Rows from a dataset
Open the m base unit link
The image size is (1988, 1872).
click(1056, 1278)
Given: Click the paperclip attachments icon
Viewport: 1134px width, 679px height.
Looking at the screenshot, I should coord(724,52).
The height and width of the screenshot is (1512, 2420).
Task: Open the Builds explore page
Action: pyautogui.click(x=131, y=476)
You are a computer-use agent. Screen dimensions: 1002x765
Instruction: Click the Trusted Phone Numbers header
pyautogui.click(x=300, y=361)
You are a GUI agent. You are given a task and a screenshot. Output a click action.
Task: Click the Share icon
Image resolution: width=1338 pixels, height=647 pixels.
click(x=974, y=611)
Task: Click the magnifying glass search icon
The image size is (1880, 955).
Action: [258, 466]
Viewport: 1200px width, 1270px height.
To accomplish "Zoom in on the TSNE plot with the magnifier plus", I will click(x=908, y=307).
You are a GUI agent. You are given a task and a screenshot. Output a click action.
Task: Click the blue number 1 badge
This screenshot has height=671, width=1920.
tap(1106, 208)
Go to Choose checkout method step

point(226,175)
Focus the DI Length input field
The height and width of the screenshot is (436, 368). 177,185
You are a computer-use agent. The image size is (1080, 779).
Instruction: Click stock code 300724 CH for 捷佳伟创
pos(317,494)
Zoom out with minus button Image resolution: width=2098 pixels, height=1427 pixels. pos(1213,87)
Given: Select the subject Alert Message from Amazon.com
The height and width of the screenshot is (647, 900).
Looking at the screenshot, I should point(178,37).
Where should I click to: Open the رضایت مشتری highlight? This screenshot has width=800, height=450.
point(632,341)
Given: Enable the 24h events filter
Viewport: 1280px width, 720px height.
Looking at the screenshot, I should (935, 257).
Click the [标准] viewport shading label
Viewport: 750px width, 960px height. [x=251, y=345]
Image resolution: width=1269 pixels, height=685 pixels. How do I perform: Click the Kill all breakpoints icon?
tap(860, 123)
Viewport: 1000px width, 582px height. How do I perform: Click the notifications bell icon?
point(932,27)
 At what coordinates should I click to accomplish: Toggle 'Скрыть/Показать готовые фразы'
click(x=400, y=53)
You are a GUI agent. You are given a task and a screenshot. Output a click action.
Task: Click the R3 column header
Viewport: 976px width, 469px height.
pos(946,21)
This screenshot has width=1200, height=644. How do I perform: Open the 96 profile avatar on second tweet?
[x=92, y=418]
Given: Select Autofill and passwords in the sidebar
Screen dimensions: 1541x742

Stated goal: Render every line of the material as a JSON list of strings, one string per line, omitting blank lines.

Finished answer:
[
  "Open the m base unit link",
  "The image size is (1988, 1872).",
  "click(1056, 1278)",
  "Given: Click the paperclip attachments icon",
  "Viewport: 1134px width, 679px height.",
  "Looking at the screenshot, I should coord(724,52).",
  "The height and width of the screenshot is (1512, 2420).",
  "Task: Open the Builds explore page",
  "Action: pyautogui.click(x=131, y=476)",
  "You are a computer-use agent. Screen dimensions: 1002x765",
  "Instruction: Click the Trusted Phone Numbers header",
  "pyautogui.click(x=300, y=361)",
  "You are a GUI agent. You are given a task and a screenshot. Output a click action.",
  "Task: Click the Share icon",
  "Image resolution: width=1338 pixels, height=647 pixels.",
  "click(x=974, y=611)",
  "Task: Click the magnifying glass search icon",
  "The image size is (1880, 955).",
  "Action: [258, 466]",
  "Viewport: 1200px width, 1270px height.",
  "To accomplish \"Zoom in on the TSNE plot with the magnifier plus\", I will click(x=908, y=307).",
  "You are a GUI agent. You are given a task and a screenshot. Output a click action.",
  "Task: Click the blue number 1 badge",
  "This screenshot has height=671, width=1920.",
  "tap(1106, 208)",
  "Go to Choose checkout method step",
  "point(226,175)",
  "Focus the DI Length input field",
  "The height and width of the screenshot is (436, 368). 177,185",
  "You are a computer-use agent. The image size is (1080, 779).",
  "Instruction: Click stock code 300724 CH for 捷佳伟创",
  "pos(317,494)",
  "Zoom out with minus button Image resolution: width=2098 pixels, height=1427 pixels. pos(1213,87)",
  "Given: Select the subject Alert Message from Amazon.com",
  "The height and width of the screenshot is (647, 900).",
  "Looking at the screenshot, I should point(178,37).",
  "Where should I click to: Open the رضایت مشتری highlight? This screenshot has width=800, height=450.",
  "point(632,341)",
  "Given: Enable the 24h events filter",
  "Viewport: 1280px width, 720px height.",
  "Looking at the screenshot, I should (935, 257).",
  "Click the [标准] viewport shading label",
  "Viewport: 750px width, 960px height. [x=251, y=345]",
  "Image resolution: width=1269 pixels, height=685 pixels. How do I perform: Click the Kill all breakpoints icon?",
  "tap(860, 123)",
  "Viewport: 1000px width, 582px height. How do I perform: Click the notifications bell icon?",
  "point(932,27)",
  " At what coordinates should I click to accomplish: Toggle 'Скрыть/Показать готовые фразы'",
  "click(x=400, y=53)",
  "You are a GUI agent. You are given a task and a screenshot. Output a click action.",
  "Task: Click the R3 column header",
  "Viewport: 976px width, 469px height.",
  "pos(946,21)",
  "This screenshot has width=1200, height=644. How do I perform: Open the 96 profile avatar on second tweet?",
  "[x=92, y=418]",
  "Given: Select Autofill and passwords in the sidebar",
  "Screen dimensions: 1541x742"
]